TEXTO EXTRAÍDO
* * * * * * *

O Brasil já estreou nesta quarta (21), às 5h da manhã pelo horário de Brasília. A seleção feminina de futebol jogou contra a China e venceu por 5 a 0. A delegação brasileira está em Tóquio com mais de 300 atletas e pelo menos oito brasileiros têm chances de conquistar medalha olímpica. Dentre eles, os surfistas Gabriel Medina e Ítalo Ferreira, os atletas do vôlei masculino e a skatista Pâmela Rosa. 
 
Para o professor da Escola de Educação Física da Universidade Federal de Ouro Preto (UFOP) Heber Eustáquio de Paula — convidado do "Em Discussão" desta semana para abordar os desafios desta Olimpíada —,  mesmo diante de dificuldades e incertezas, os atletas devem estar com os "corações repletos de satisfação". "A preparação para esses jogos foi muito difícil. Treinos em casa, poucas oportunidades de intercâmbio e competições internacionais, clubes fechados, adoecimento por Covid-19. Todos esses aspectos foram e são dificuldades reais que os competidores têm enfrentado".
 
Apesar da pandemia, Tóquio quer ser lembrada como sede de uma das Olimpíadas mais ecológicas da história. O slogan do evento, "Be Better, Together", sugere que é preciso desenvolver uma consciência ambiental. A meta da organização é reciclar 65% dos resíduos gerados e promover o reuso de 99% dos materiais utilizados nos jogos. Além disso, as medalhas produzidas são com material reciclado e o pódio de resíduos plásticos a partir de impressão 3D. 
 
Mesmo com o aumento do número de casos de Covid-19 no Japão, as Olimpíadas foram mantidas. Professor, o que você achou da decisão, visto que mais de 10 mil atletas de 205 países estão participando?

* * * * * * *

[Entradas do conjunto de dados]

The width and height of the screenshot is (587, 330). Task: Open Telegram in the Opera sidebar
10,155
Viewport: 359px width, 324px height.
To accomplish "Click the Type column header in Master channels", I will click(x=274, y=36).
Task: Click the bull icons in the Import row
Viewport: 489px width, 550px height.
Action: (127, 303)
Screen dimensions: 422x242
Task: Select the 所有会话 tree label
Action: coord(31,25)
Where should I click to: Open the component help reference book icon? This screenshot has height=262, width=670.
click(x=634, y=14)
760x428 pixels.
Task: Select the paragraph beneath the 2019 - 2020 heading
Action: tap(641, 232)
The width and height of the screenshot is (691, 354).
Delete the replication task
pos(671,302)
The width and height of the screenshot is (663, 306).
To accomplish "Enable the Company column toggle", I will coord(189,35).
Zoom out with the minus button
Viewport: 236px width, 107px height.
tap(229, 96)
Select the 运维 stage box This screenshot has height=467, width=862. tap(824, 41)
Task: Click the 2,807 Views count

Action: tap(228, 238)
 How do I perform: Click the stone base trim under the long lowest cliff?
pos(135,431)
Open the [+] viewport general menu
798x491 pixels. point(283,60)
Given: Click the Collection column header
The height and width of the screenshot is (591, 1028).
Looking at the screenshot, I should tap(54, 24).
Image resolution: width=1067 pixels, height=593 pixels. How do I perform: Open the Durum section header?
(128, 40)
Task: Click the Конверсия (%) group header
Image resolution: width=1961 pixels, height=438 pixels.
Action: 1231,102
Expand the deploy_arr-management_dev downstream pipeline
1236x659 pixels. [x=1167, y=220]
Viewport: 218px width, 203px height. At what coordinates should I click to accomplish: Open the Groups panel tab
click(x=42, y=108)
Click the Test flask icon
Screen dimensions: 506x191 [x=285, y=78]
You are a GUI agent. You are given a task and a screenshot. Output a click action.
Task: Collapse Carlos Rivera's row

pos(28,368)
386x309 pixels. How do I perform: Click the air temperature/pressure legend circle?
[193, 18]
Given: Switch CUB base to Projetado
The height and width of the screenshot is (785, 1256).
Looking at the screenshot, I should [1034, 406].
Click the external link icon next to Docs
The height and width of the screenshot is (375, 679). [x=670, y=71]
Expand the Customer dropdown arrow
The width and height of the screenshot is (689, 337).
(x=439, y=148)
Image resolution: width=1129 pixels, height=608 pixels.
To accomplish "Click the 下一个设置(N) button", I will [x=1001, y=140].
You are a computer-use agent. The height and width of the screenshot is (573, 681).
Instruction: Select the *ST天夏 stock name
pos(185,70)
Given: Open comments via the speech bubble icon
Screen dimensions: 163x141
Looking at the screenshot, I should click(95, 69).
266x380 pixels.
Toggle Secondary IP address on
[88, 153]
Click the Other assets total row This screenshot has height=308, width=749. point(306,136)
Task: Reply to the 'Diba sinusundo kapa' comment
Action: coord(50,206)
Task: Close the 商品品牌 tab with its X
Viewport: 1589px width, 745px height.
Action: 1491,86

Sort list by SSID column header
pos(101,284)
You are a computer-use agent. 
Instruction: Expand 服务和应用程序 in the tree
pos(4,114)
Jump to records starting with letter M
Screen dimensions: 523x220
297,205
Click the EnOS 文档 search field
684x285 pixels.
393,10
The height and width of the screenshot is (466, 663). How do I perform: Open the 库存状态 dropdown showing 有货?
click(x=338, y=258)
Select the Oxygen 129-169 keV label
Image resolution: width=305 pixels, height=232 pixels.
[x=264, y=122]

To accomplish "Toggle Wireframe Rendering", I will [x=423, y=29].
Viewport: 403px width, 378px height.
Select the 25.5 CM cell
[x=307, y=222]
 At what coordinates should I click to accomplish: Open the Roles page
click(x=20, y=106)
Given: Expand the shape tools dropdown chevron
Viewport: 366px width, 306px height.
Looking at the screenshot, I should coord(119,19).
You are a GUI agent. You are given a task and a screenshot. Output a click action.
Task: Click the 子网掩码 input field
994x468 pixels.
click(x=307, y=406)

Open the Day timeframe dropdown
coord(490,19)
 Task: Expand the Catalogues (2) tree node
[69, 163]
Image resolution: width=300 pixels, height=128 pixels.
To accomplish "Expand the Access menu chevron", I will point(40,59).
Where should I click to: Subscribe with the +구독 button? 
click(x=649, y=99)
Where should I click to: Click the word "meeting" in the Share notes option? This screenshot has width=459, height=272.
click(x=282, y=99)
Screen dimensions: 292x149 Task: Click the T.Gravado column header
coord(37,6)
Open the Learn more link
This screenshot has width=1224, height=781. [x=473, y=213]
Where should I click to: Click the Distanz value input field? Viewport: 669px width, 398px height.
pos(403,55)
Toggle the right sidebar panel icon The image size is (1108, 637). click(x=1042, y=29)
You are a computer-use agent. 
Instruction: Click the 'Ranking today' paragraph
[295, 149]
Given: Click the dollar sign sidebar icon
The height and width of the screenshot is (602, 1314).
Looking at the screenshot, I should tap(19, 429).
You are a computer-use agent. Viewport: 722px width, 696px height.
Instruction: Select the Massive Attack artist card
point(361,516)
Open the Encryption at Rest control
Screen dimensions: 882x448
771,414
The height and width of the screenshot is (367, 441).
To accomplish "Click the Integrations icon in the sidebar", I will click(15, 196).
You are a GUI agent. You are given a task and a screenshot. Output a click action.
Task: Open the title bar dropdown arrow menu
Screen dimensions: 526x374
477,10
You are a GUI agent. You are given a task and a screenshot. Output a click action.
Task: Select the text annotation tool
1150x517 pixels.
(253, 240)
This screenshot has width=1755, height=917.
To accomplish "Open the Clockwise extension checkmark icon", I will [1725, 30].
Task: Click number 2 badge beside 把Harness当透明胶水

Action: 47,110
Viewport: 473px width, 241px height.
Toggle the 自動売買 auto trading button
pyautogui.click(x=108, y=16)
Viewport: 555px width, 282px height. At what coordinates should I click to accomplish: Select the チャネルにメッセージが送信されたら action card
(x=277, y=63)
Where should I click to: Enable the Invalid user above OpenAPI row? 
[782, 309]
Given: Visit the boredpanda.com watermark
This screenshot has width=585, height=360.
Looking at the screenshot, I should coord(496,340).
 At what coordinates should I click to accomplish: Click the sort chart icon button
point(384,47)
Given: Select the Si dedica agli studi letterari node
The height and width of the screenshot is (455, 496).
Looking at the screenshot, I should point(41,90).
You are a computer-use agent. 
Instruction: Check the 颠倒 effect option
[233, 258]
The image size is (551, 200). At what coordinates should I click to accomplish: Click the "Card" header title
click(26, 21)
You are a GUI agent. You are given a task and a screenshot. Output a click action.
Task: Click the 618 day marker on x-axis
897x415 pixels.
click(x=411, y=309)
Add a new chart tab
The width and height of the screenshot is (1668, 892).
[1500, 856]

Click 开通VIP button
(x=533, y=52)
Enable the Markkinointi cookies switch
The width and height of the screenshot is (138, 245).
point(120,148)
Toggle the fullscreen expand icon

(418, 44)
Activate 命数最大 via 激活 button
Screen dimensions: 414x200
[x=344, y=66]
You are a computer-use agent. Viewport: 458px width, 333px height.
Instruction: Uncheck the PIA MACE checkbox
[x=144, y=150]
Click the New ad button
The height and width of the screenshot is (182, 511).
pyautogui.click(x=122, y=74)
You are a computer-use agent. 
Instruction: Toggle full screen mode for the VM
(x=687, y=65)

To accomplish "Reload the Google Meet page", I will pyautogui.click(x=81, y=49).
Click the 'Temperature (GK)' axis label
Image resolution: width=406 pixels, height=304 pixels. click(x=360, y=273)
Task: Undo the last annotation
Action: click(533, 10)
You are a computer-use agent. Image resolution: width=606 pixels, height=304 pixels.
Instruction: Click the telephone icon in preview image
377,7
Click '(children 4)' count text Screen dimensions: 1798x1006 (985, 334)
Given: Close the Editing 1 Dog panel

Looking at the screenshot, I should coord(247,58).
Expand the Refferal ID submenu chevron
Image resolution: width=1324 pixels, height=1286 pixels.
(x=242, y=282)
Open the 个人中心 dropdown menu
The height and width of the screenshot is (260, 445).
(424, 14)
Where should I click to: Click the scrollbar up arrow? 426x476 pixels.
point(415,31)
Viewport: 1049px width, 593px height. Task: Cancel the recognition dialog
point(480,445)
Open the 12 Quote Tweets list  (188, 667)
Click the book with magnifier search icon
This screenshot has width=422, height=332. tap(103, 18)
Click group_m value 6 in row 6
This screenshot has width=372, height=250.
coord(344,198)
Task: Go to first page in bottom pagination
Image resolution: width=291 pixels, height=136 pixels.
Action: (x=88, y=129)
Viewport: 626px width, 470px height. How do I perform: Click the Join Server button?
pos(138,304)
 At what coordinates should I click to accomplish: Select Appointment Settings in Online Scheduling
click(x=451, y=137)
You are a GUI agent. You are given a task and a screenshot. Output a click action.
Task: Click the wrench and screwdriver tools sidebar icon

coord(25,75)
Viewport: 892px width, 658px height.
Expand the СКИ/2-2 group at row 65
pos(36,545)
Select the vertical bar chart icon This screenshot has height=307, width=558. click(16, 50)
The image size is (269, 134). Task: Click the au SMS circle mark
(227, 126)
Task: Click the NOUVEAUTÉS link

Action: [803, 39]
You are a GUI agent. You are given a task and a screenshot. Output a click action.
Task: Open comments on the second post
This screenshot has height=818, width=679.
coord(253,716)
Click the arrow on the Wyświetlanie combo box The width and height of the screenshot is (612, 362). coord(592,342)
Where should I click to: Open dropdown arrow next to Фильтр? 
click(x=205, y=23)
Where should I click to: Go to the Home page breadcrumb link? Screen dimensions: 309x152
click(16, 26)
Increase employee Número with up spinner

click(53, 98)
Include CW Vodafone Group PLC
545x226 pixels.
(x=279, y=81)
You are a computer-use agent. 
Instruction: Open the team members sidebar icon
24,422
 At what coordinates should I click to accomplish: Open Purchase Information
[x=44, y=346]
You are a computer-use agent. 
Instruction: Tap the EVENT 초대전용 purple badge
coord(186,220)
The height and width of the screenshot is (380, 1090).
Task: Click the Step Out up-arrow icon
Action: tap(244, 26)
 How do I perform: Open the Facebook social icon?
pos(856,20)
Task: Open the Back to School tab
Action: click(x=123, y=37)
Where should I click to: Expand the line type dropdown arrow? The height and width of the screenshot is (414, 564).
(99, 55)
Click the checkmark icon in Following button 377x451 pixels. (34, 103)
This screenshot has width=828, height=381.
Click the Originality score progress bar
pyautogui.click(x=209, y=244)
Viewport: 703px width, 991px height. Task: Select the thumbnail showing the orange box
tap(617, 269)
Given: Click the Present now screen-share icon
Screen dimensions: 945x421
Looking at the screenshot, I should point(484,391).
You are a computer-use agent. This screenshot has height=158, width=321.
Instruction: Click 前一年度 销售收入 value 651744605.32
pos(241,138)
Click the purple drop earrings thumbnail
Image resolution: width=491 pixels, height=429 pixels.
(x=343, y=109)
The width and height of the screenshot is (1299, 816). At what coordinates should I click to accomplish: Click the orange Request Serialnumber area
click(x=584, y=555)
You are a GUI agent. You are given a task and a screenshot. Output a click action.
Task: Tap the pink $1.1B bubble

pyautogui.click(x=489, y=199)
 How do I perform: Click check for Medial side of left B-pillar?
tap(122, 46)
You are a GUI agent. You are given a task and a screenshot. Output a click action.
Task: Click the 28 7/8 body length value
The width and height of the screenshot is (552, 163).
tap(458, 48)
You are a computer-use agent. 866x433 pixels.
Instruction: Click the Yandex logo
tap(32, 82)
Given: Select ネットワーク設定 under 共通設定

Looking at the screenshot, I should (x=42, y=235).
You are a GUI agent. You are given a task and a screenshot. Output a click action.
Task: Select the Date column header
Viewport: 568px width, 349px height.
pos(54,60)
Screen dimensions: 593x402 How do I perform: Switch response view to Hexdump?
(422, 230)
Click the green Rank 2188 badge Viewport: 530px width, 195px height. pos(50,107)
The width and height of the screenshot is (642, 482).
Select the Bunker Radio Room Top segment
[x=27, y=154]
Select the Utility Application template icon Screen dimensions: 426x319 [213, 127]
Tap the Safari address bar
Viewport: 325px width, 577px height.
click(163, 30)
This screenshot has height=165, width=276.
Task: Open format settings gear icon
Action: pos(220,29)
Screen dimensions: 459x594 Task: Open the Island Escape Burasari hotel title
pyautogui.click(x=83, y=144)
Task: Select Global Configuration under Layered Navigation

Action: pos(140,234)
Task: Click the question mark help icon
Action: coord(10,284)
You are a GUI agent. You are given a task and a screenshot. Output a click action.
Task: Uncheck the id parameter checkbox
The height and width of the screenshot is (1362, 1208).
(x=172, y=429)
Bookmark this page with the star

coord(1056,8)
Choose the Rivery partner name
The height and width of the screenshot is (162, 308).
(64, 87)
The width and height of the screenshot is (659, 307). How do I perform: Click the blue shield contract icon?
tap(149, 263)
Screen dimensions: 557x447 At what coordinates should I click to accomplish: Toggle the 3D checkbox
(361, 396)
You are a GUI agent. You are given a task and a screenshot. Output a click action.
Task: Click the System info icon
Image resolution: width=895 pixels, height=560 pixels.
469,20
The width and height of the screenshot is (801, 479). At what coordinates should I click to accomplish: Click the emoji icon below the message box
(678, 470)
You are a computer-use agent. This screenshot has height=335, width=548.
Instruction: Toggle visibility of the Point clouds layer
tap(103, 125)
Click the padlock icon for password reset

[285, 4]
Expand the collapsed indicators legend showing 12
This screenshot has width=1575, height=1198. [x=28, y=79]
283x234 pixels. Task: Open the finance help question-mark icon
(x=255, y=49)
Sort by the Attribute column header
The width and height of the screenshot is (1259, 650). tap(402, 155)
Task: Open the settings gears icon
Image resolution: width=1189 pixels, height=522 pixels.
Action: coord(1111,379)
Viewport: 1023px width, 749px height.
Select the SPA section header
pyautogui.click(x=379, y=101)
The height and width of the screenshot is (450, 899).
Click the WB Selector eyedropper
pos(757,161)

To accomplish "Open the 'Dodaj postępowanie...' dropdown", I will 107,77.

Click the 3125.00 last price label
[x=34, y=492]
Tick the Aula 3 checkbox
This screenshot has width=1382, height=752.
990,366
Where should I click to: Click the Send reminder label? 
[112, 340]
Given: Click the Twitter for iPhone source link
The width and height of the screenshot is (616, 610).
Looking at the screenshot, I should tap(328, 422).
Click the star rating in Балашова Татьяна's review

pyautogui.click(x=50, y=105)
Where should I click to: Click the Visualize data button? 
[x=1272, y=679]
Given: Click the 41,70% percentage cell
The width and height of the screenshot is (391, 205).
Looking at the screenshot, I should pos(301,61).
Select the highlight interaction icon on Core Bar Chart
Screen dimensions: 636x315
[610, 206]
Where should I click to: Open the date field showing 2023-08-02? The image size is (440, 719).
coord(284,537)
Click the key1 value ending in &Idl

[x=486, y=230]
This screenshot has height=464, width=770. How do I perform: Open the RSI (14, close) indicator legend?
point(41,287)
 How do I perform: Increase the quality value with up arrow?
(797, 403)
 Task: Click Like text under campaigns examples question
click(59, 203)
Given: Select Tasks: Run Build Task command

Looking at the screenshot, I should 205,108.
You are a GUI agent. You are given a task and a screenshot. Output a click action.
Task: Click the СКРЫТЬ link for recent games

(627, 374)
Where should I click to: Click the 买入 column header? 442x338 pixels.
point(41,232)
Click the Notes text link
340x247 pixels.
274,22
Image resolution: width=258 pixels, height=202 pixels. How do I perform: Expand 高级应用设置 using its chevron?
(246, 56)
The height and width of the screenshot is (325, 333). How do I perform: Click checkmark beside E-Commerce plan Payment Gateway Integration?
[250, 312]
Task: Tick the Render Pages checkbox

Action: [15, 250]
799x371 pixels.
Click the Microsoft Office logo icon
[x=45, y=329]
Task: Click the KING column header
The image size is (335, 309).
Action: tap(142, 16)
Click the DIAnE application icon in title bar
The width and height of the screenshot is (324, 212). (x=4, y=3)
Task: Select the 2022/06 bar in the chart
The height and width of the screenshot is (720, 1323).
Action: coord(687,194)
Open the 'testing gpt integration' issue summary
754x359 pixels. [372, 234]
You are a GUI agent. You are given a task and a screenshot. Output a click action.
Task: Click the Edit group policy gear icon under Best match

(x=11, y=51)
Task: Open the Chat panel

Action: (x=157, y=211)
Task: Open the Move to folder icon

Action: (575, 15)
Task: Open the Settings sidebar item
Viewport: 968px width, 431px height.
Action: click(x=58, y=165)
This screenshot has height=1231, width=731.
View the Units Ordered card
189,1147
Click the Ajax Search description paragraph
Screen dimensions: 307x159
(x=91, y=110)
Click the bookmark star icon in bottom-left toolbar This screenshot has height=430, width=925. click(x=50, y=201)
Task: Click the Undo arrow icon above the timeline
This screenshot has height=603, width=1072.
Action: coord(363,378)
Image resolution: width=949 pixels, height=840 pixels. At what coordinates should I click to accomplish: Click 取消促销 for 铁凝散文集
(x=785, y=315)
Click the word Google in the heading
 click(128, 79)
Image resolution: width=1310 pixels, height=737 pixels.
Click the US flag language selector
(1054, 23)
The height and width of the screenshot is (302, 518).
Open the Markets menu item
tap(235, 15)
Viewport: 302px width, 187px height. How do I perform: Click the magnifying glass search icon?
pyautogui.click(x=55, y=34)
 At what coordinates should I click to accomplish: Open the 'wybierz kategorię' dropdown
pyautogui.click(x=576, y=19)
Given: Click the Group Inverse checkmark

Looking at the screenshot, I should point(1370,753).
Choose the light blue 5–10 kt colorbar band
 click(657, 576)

* * * * * * *

TAREFA PROPOSTA 1
Reproduza o trecho do texto sobre a Olimpíada de Tóquio que começa nas palavras "Mesmo com o" e vai até as palavras "países estão participando?", inclusive.
TAREFA PROPOSTA 2
Diga se cada afirmação abaixo está de acordo com o texto sobre a Olimpíada de Tóquio, respondendo sim ou não e citando literalmente as palavras do texto que decidem a questão.
(a) A seleção feminina de futebol venceu a China por 5 a 0.
(b) A meta da organização é reciclar 99% dos resíduos gerados.
(c) O pódio foi feito com resíduos plásticos por meio de impressão 3D.

RESOLUÇÃO DO EXERCÍCIO 1
Mesmo com o aumento do número de casos de Covid-19 no Japão, as Olimpíadas foram mantidas. Professor, o que você achou da decisão, visto que mais de 10 mil atletas de 205 países estão participando?

RESOLUÇÃO DO EXERCÍCIO 2
(a) Sim: "A seleção feminina de futebol jogou contra a China e venceu por 5 a 0."
(b) Não: "A meta da organização é reciclar 65% dos resíduos gerados e promover o reuso de 99% dos materiais utilizados nos jogos."
(c) Sim: "o pódio de resíduos plásticos a partir de impressão 3D"